Mbugua, one of Kenya’s most respected media personalities and a fierce advocate for menstrual health and girls’ rights, described her departure as “early” by her own standards. She typically commits three to seven years to a media role. This time, she lasted one.

“It was a difficult decision, but a necessary one,” she said, her voice steady but heavy with the weight of a woman choosing herself over a camera. “It reflects a personal and professional transition due to a shift in priorities.”

But here is what makes Mbugua’s exit different from the usual media carousel: she is not leaving the fight. She is leaving the set.

Why She Came, Why She Left

When Mbugua joined Fixing The Nation in early 2025, Kenya was emerging from a season of intense civic unrest—the Gen Z-led protests, the political realignments, the collective cry for accountability. For Mbugua, who had already been vocal on social justice issues, the show was a natural fit.

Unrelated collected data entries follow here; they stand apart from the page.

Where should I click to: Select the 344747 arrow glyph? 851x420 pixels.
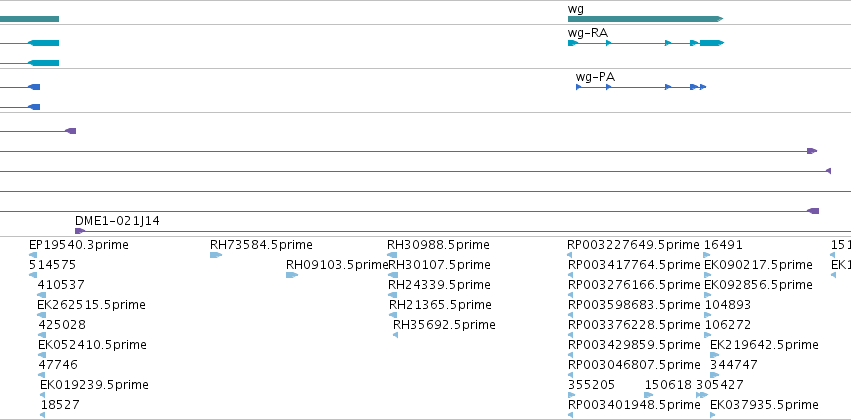[x=714, y=375]
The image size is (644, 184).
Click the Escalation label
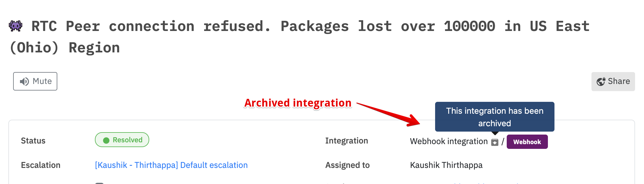click(41, 165)
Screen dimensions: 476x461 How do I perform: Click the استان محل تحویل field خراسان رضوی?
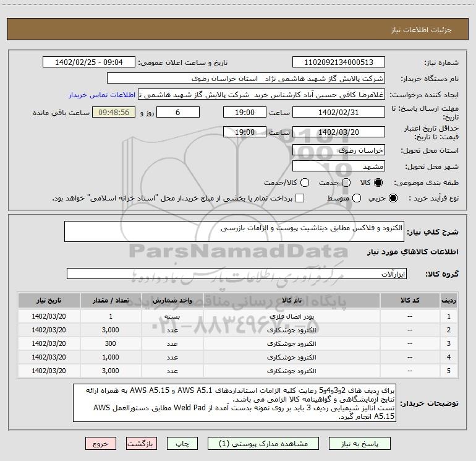[x=338, y=150]
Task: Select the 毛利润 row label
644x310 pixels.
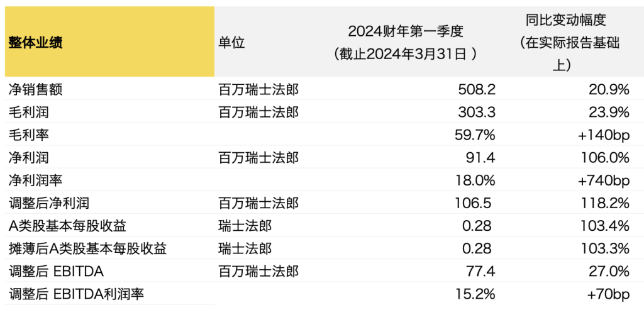Action: (27, 112)
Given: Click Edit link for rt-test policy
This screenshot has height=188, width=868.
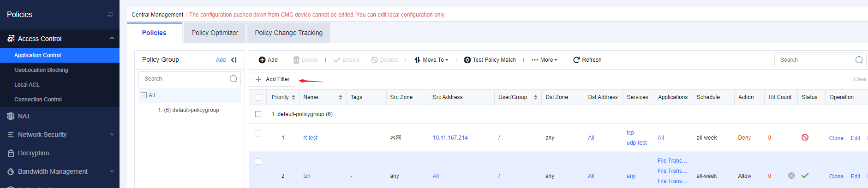Looking at the screenshot, I should 855,138.
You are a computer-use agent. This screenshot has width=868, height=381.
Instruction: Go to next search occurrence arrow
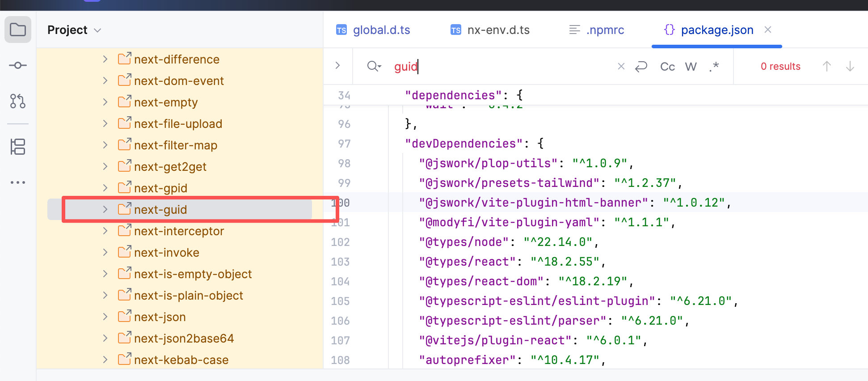click(850, 67)
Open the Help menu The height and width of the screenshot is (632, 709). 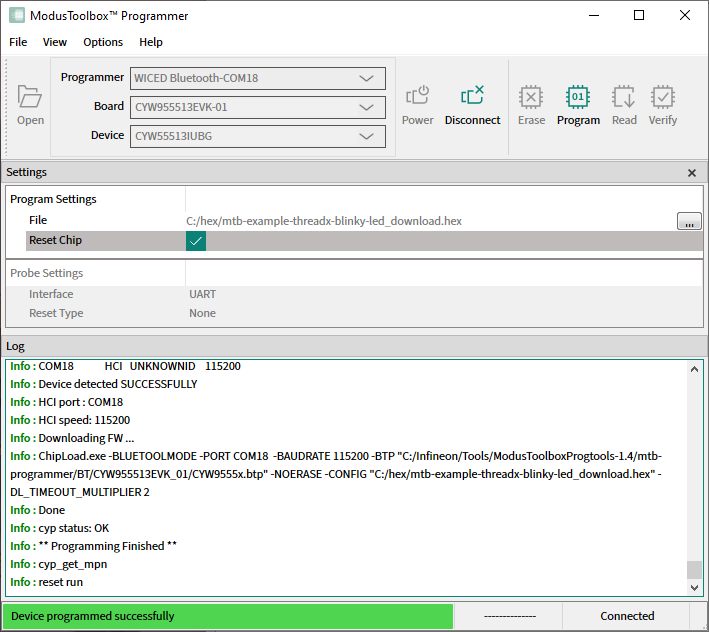click(x=151, y=42)
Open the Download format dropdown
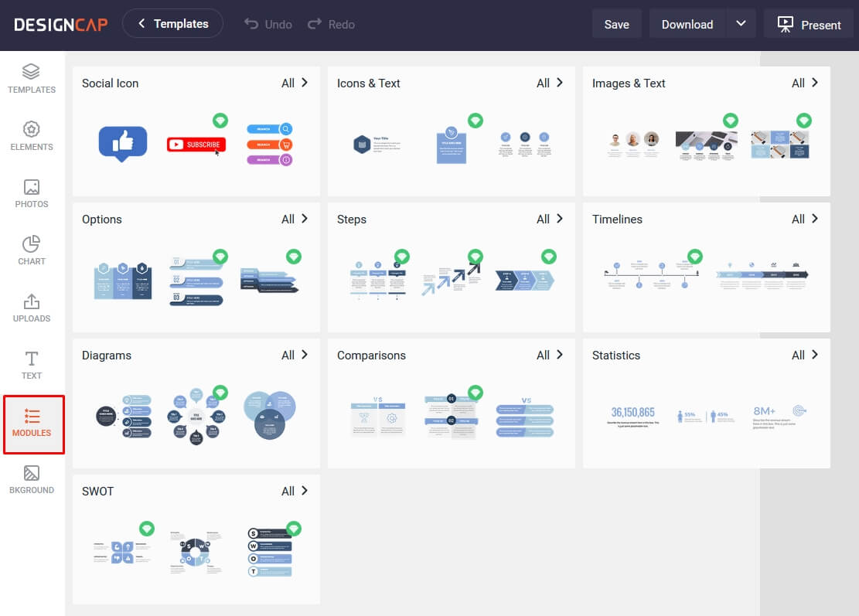Image resolution: width=859 pixels, height=616 pixels. [x=741, y=23]
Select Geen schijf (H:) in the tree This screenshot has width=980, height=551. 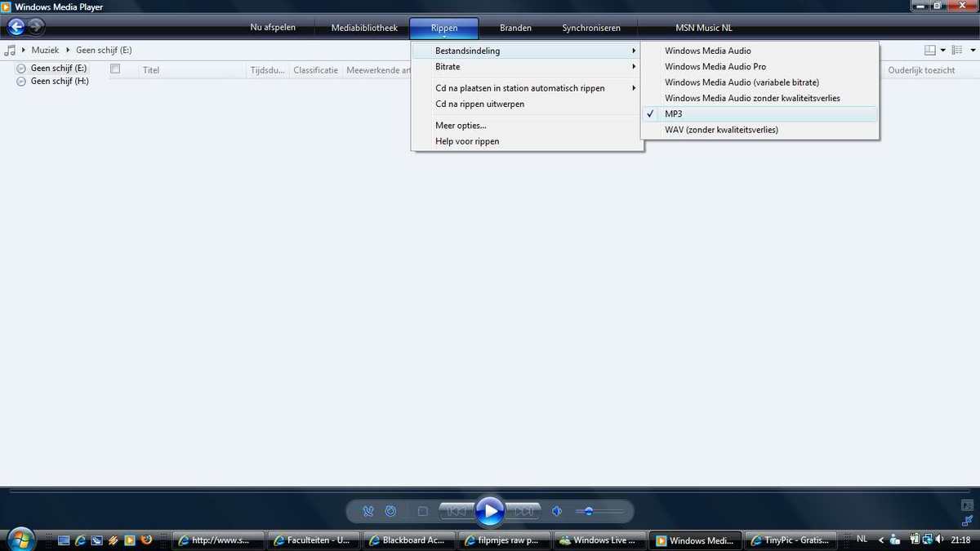point(60,82)
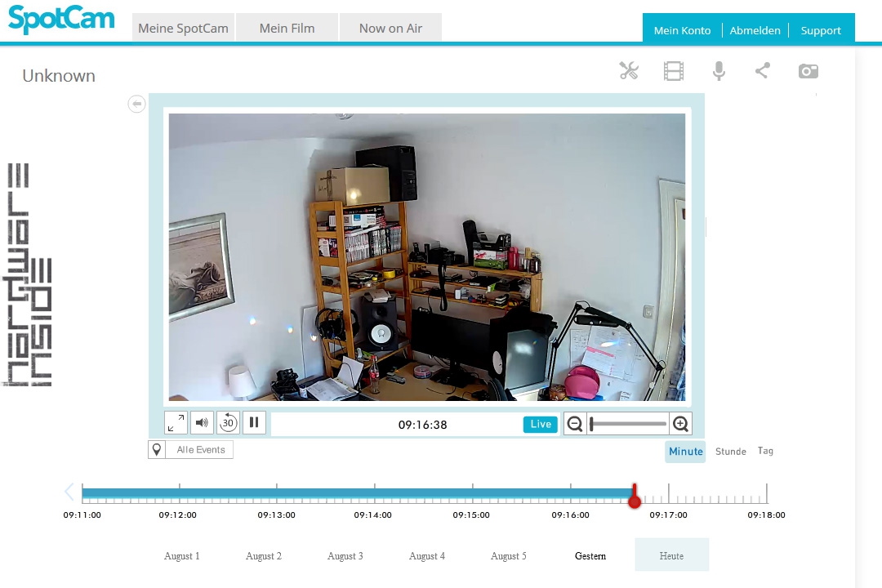Enter fullscreen video mode
Image resolution: width=882 pixels, height=588 pixels.
tap(176, 423)
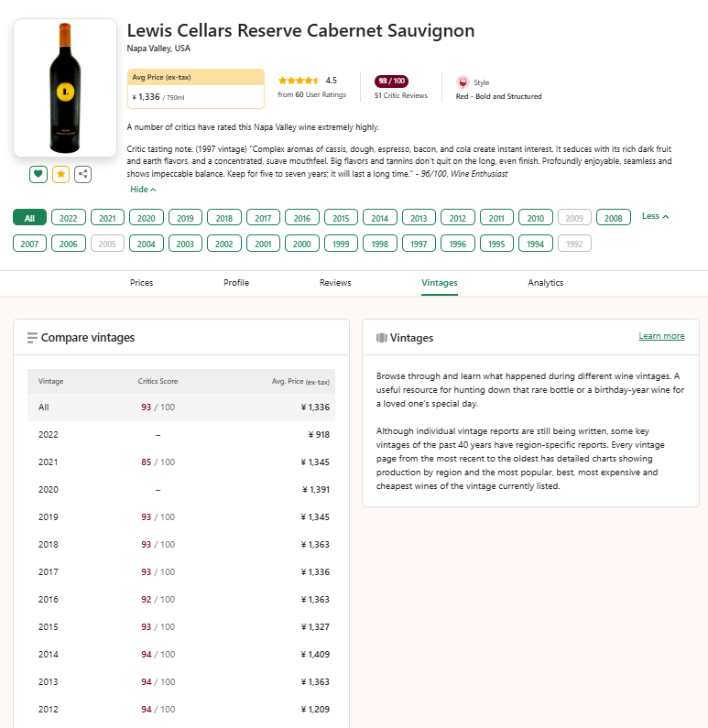The image size is (708, 728).
Task: Click the red wine glass style icon
Action: click(x=463, y=82)
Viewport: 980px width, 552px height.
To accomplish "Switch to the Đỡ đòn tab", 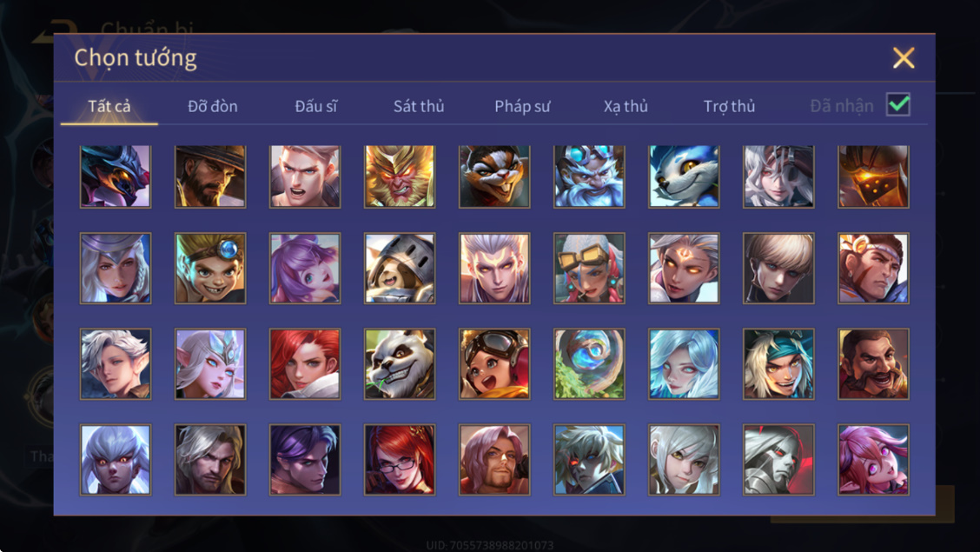I will pyautogui.click(x=213, y=106).
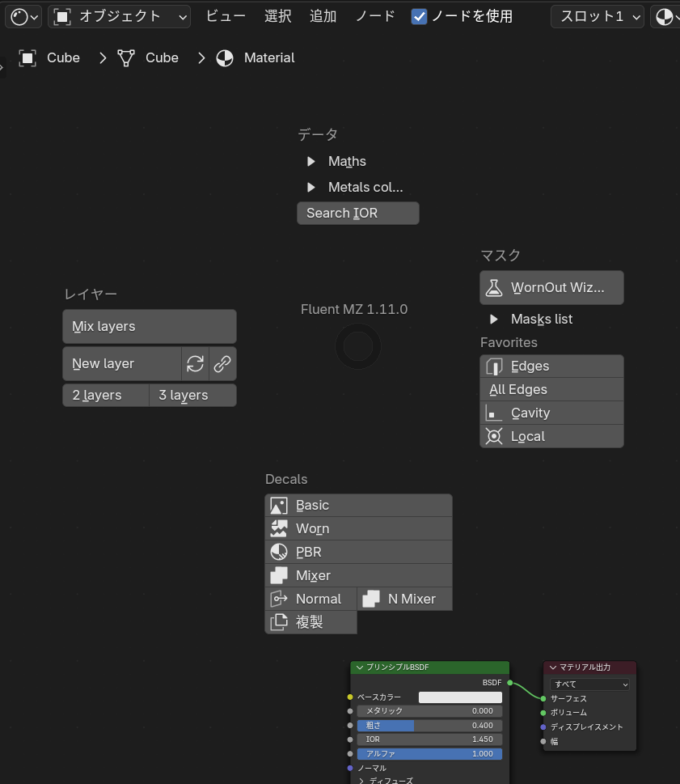Click the Mix layers button
680x784 pixels.
pos(150,327)
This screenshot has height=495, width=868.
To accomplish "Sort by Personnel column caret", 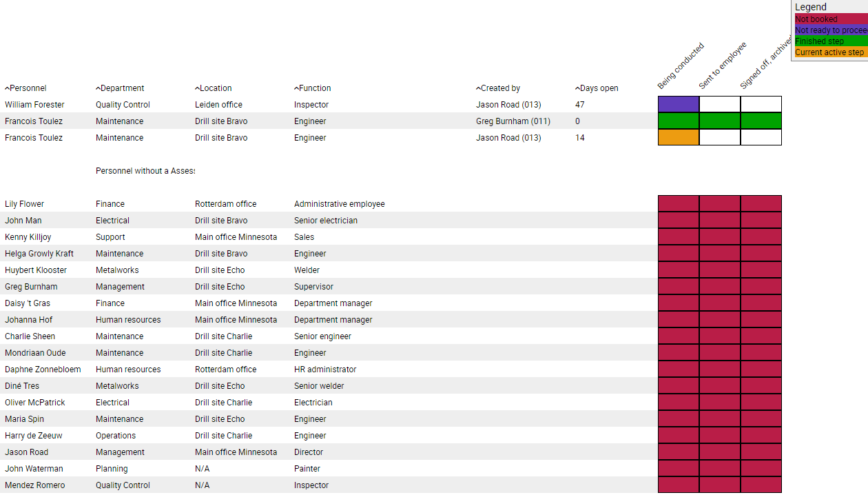I will (x=8, y=88).
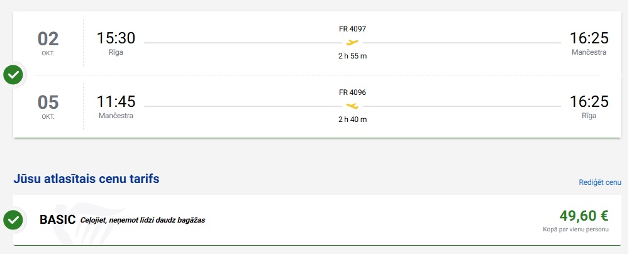Click the Ceļojiet, neņemot līdzi daudz bagāžas text
Image resolution: width=644 pixels, height=254 pixels.
[x=143, y=220]
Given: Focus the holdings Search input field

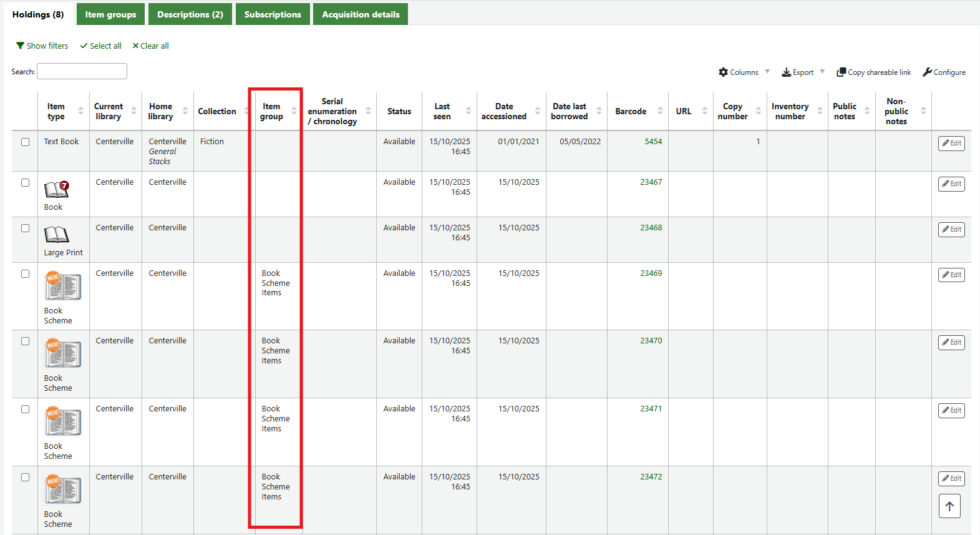Looking at the screenshot, I should (x=82, y=72).
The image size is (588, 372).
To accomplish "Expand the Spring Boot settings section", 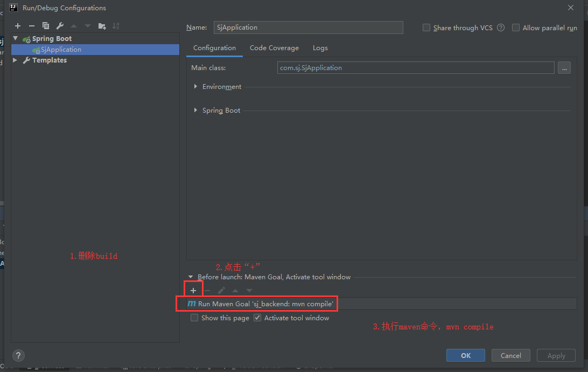I will coord(195,111).
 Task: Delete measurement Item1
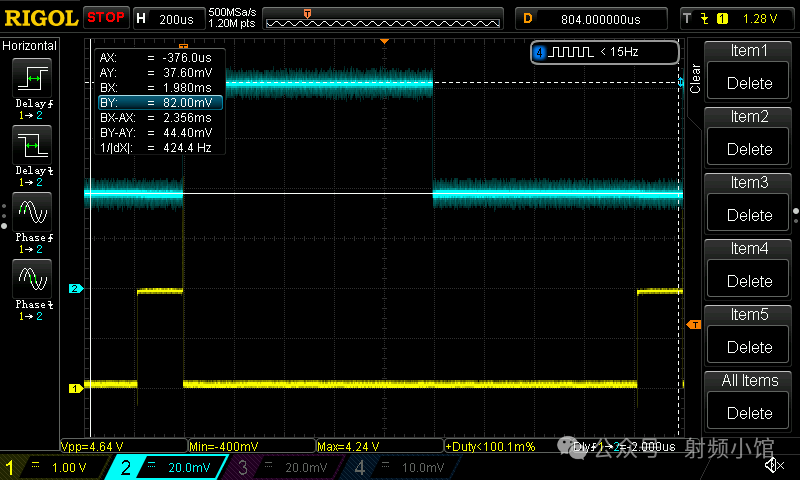pyautogui.click(x=749, y=84)
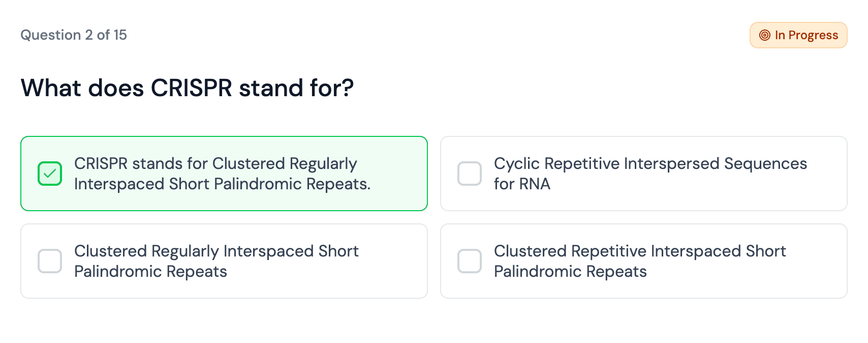Image resolution: width=868 pixels, height=343 pixels.
Task: Click the number 15 in question counter
Action: tap(120, 35)
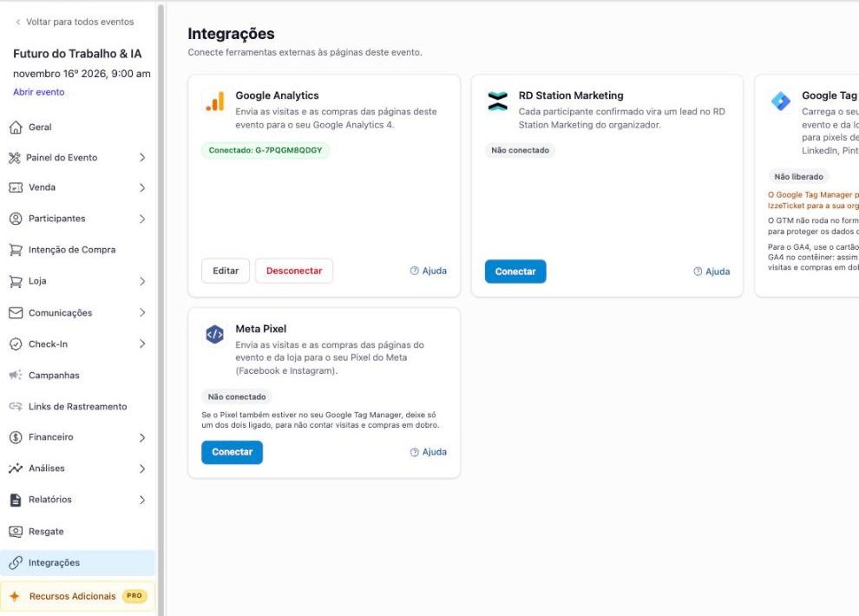859x616 pixels.
Task: Open Resgate via its sidebar icon
Action: (16, 531)
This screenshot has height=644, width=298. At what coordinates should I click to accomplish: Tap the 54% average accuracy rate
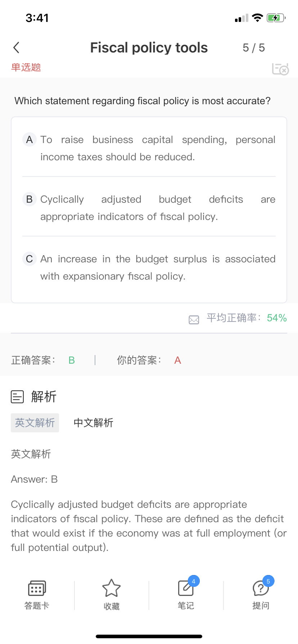276,318
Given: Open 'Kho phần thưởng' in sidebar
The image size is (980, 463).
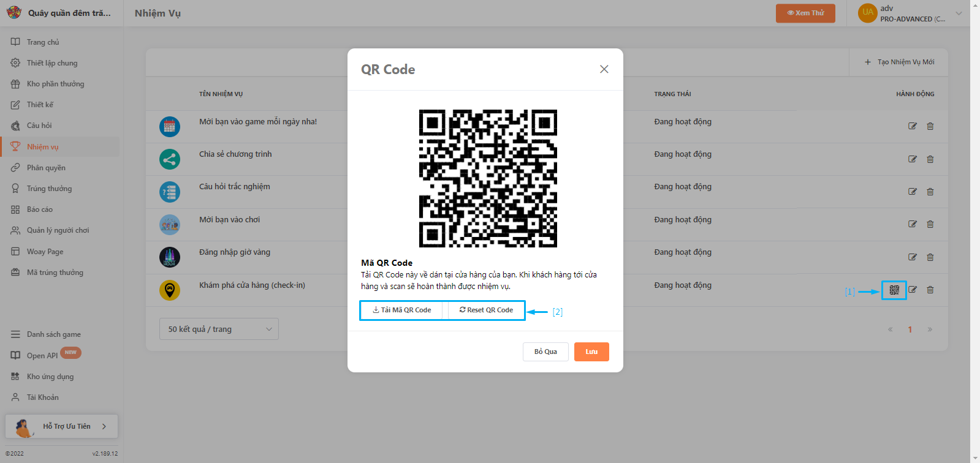Looking at the screenshot, I should point(55,84).
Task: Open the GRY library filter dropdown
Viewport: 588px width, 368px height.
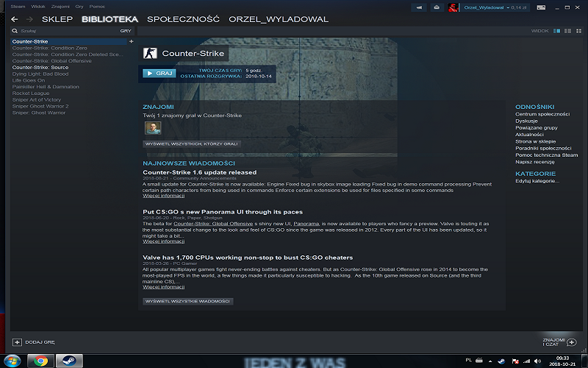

“It was coming off the back of a very intense season in the country that I had already been very vocal about,” she explained. “So it just felt like a natural fit to continue with that advocacy and active citizen lens and bring it onto a mainstream platform.”

And for a while, it worked. The show, which airs weekdays from 6am to 10am across all Nation Media Group platforms, carved a niche in solutions journalism—focusing not just on what was broken, but on how to repair it. Expert insights, public voices, and a palpable sense of urgency defined the brand.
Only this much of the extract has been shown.